Dr. Everett Piper is president of Oklahoma Wesleyan University. A chapel service message from 1 Cor. 13 included an effective challenge to love others, which offended one student. Piper’s response in an open letter was atypical for a university president in 2016. “The primary objective of the church and the Christian faith is your confession, not your self-actualization. We don’t issue ‘trigger warnings’ before altar calls. This is not a day care. This is a university.”
In the province of Zhejiang, China, 2000 bright-red crosses are no longer on church steeples after the government conducted a two-year purge of the Christian symbol. Christians have been resilient, especially in Wenzhou, where more than ten percent of the residents are believers. The destruction has not stopped the churches from gathering, and many restored their crosses to a visible place other than the rooftop. Observers point out that there are now more Christians in China than members of the communist party, and this latest intimidation probably reflects fear of the growth of the church.
The Santa Monica Observer ran a story about a seven-year-old boy who “threatened” his school.
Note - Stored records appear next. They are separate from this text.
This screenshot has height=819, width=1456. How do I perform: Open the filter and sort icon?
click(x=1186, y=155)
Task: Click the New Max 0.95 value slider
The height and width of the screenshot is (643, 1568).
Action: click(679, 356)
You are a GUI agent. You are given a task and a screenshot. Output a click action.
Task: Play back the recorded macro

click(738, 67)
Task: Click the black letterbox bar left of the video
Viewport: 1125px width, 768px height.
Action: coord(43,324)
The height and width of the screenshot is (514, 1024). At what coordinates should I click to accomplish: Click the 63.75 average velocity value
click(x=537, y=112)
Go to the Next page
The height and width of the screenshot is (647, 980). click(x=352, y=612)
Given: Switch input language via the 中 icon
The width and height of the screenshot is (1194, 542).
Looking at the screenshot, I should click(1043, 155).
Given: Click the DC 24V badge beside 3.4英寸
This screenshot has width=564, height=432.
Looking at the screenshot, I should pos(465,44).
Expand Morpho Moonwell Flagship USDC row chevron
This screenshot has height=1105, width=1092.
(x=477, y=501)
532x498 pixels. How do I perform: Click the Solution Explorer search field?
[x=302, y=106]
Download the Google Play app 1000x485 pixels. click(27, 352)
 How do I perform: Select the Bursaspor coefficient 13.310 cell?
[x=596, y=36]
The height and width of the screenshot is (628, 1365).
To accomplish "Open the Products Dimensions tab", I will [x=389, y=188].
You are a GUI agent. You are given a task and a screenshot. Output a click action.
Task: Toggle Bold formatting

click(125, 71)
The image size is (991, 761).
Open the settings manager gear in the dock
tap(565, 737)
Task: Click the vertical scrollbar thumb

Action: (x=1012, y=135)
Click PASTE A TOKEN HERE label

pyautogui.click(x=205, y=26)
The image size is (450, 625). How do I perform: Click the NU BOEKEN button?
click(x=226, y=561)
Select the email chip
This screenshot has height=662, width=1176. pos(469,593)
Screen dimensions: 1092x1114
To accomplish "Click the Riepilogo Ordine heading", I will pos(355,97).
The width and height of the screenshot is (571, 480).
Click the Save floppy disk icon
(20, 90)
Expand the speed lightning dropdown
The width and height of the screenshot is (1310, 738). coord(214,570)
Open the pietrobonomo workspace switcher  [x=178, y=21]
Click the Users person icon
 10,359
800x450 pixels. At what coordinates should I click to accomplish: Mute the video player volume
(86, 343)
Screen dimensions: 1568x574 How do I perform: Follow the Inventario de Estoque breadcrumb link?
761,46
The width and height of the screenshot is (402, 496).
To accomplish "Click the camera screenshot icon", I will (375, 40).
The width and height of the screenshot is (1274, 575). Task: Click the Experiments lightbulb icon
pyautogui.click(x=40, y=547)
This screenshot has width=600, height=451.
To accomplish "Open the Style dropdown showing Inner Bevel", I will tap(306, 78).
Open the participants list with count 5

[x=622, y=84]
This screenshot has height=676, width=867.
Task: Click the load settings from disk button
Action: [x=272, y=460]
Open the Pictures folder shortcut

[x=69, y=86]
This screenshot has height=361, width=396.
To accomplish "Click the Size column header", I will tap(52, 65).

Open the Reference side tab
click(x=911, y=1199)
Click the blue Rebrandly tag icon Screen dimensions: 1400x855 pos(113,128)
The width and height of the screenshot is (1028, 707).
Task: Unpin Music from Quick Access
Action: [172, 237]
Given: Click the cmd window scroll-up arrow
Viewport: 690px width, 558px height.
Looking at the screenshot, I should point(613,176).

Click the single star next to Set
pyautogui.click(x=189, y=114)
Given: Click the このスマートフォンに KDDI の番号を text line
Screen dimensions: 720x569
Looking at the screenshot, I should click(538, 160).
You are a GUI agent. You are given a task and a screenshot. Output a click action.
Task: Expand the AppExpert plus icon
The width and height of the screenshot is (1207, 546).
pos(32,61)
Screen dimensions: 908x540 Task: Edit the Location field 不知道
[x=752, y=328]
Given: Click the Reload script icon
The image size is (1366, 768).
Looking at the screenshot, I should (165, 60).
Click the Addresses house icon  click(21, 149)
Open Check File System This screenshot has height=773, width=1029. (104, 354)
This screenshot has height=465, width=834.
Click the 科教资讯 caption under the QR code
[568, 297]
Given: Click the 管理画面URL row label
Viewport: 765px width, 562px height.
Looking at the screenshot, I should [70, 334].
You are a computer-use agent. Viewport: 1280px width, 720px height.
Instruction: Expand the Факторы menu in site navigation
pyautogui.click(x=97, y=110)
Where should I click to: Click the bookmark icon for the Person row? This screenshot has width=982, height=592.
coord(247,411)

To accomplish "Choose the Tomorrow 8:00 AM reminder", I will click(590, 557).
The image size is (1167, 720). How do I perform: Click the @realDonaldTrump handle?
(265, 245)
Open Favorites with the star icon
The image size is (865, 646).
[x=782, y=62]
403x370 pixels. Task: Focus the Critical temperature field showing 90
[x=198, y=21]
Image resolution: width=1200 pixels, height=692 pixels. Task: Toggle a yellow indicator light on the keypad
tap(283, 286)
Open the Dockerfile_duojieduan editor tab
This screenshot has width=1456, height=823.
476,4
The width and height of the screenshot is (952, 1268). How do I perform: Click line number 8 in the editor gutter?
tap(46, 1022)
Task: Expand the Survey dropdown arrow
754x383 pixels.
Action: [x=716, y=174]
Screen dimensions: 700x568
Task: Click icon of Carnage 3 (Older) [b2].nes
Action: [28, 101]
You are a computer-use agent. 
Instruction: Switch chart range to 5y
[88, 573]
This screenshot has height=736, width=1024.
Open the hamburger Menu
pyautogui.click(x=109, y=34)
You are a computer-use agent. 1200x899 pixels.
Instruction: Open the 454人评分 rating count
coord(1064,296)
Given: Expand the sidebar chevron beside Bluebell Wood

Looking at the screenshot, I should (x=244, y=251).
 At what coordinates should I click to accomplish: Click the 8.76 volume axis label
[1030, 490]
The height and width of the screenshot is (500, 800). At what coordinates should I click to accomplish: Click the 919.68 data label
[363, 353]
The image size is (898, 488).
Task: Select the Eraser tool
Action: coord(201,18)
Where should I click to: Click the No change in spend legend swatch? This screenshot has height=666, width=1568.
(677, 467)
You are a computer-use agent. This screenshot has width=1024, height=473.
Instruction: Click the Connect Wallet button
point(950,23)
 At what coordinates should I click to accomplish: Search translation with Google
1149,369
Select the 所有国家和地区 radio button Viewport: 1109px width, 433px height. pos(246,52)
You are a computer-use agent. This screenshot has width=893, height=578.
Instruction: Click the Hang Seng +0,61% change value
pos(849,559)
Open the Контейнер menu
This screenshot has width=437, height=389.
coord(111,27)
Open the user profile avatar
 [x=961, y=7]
Each day his mom, Christina Zavala, included in his lunch box a Bible verse and a note. During lunch break he read it to his friends when they asked. Soon they asked if Zavala would send them a note too, and she did. When a child told a teacher his note was “the most beautiful story,” the school dispatched a sheriff deputy to the home to demand this activity stop because “someone might be offended.”
The message of the cross offends people. The Bible calls the cross an offense to those who think God’s favor must be earned (Gal. 5:11). For the gospel to be effective it must offend the pride that doesn’t need a Savior. It says that you are a Sinner and apart from the love, grace, and sacrifice of Jesus, you have missed your ultimate calling to know God as he has revealed Himself.
The message may be offensive, but the messenger shouldn’t be. Charles Spurgeon said, “Do not let us make any extra offense of the Cross by our own ill humor, but let us show our love to the Cross by loving and trying to bless those who have been offended with it.”
Karl Barth once advised young theologians “to take your Bible and take your newspaper, and read both. But interpret newspapers from your Bible.” A good place to start is, The word of the cross is foolishness to those who are perishing, but to us who are being saved it is the power of God (1 Cor. 1:18). Take heart, Christian, and embrace the power.